About this task:
After finding the line that holds "You are a GUI" below, set down that line and the rest through the final one exactly, leaving the pictures out.

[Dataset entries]
◆ ◆ ◆ ◆

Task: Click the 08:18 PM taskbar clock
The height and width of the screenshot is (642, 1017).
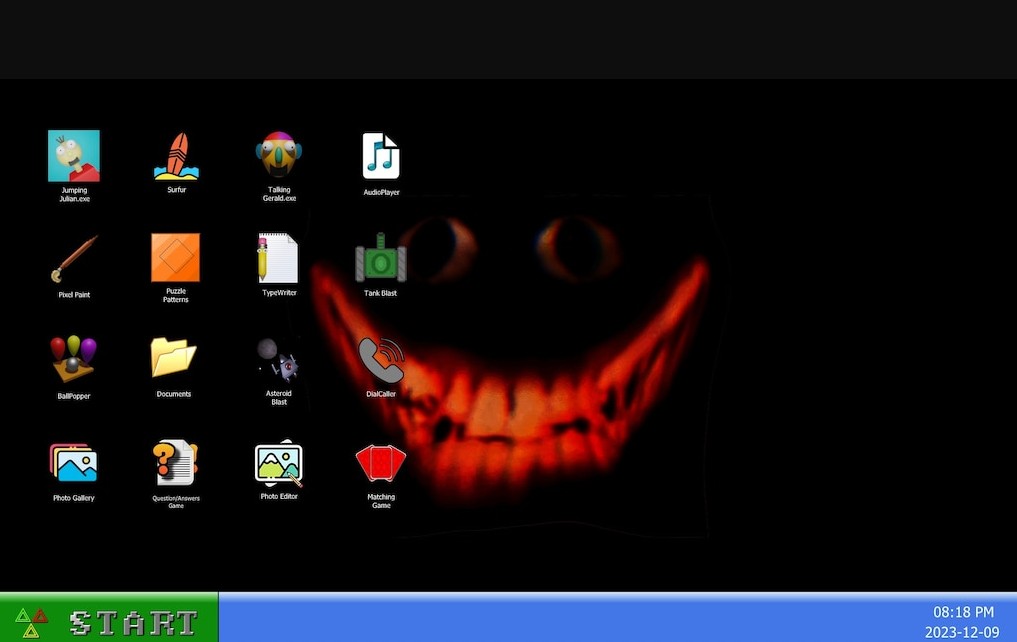Action: (963, 611)
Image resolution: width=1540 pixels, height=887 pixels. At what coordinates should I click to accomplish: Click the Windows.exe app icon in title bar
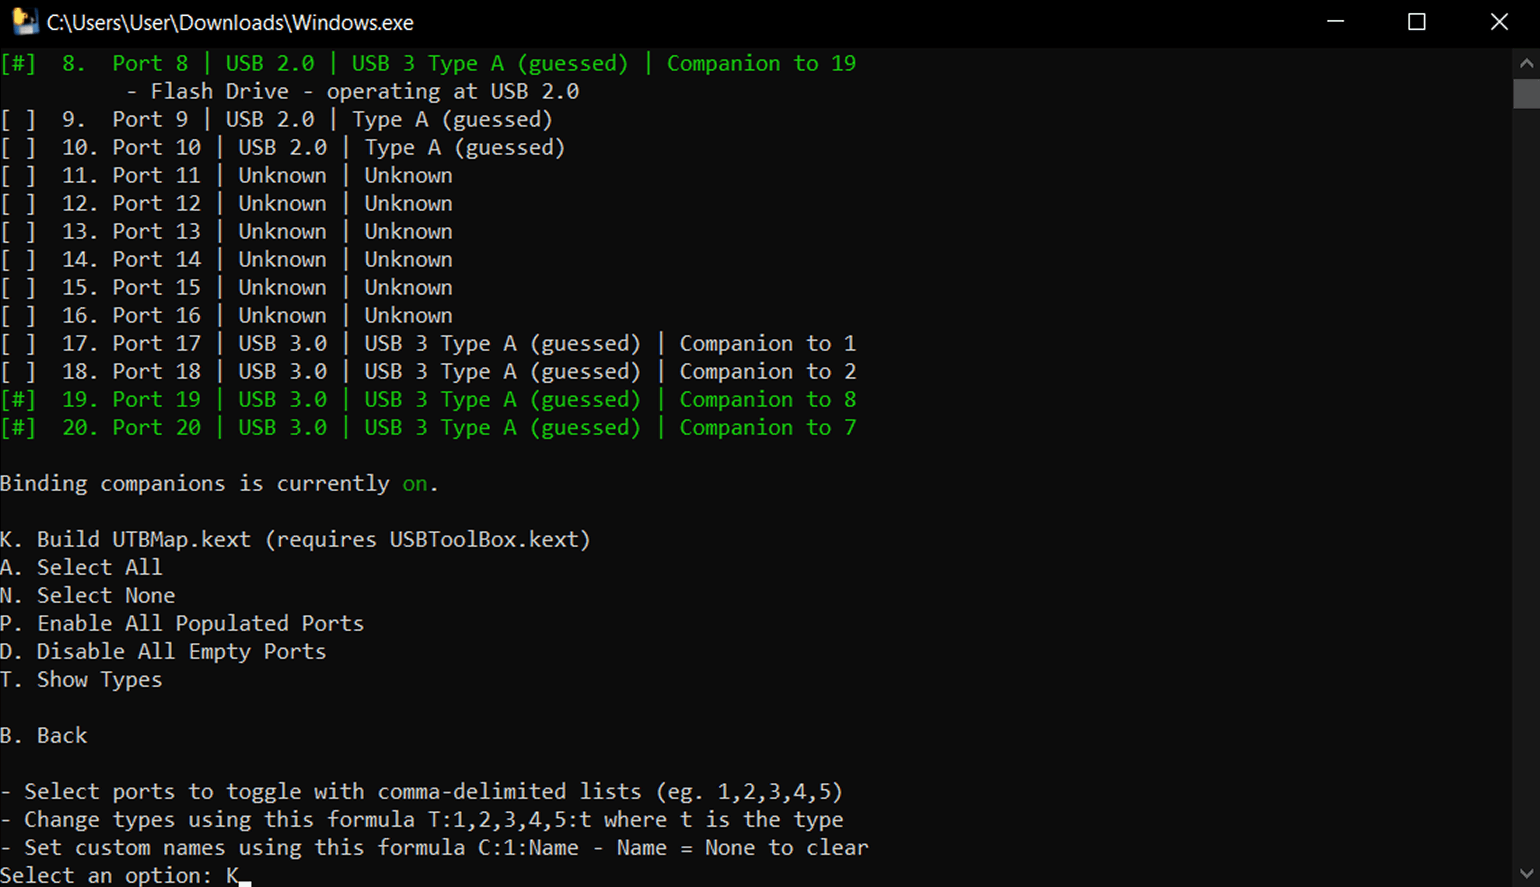(x=24, y=22)
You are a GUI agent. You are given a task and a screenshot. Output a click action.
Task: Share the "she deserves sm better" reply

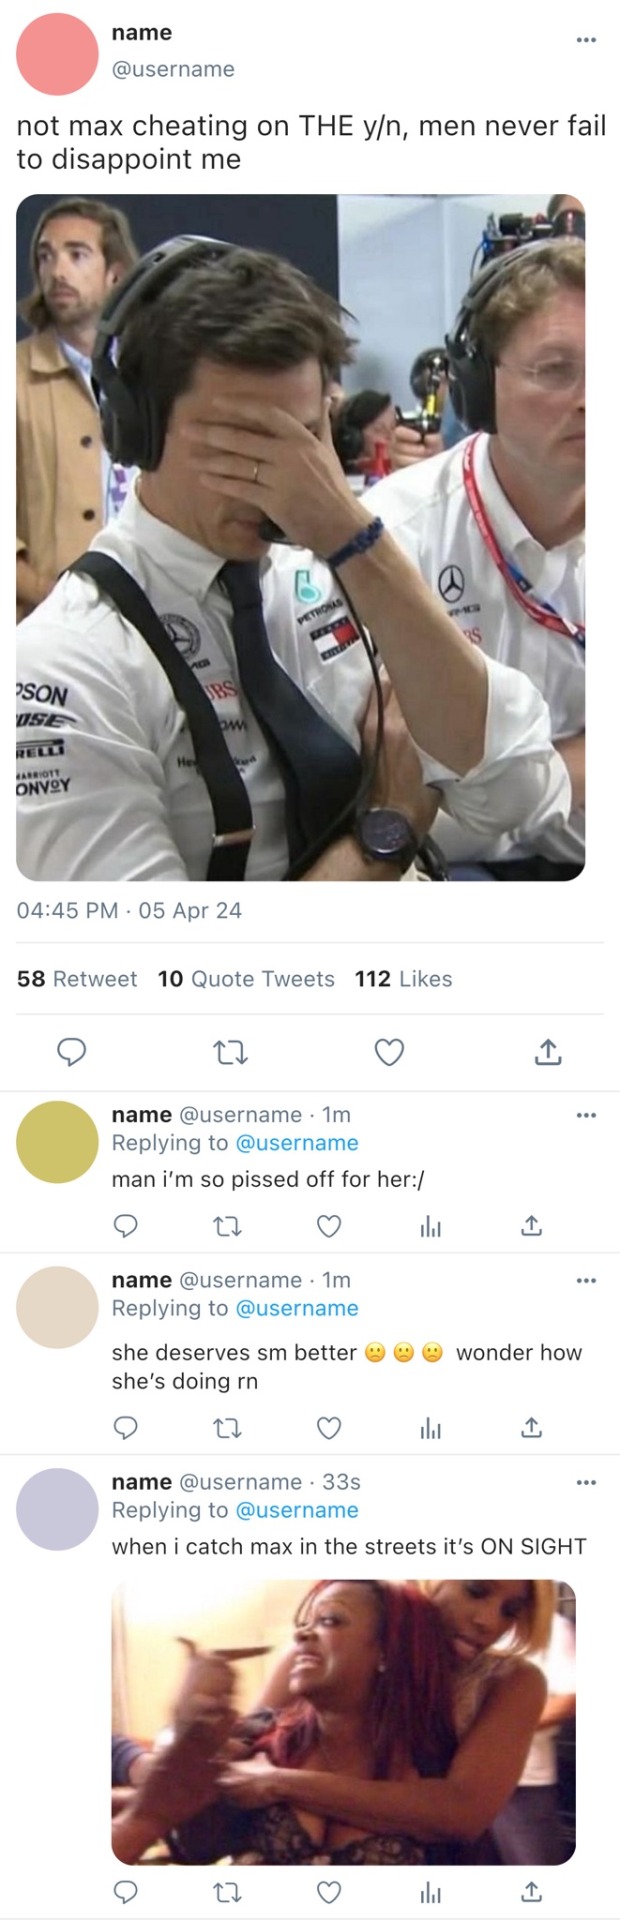[x=532, y=1428]
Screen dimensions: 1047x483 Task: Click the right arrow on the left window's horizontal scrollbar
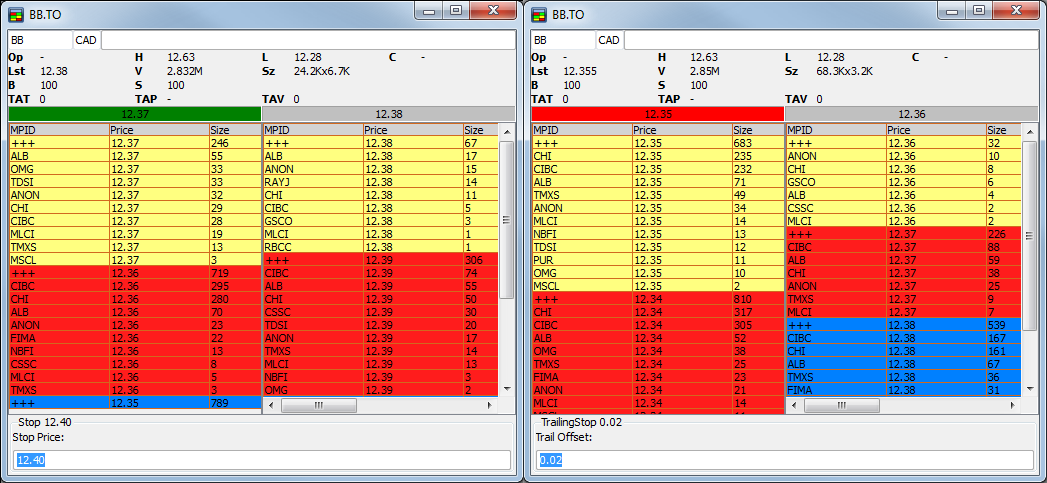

◆ ◆ ◆ ◆

Output:
You are a GUI agent. You are given a task and a screenshot. Output a click action.
Task: Share the "she deserves sm better" reply

[x=532, y=1428]
Screen dimensions: 1047x483 Task: Click the right arrow on the left window's horizontal scrollbar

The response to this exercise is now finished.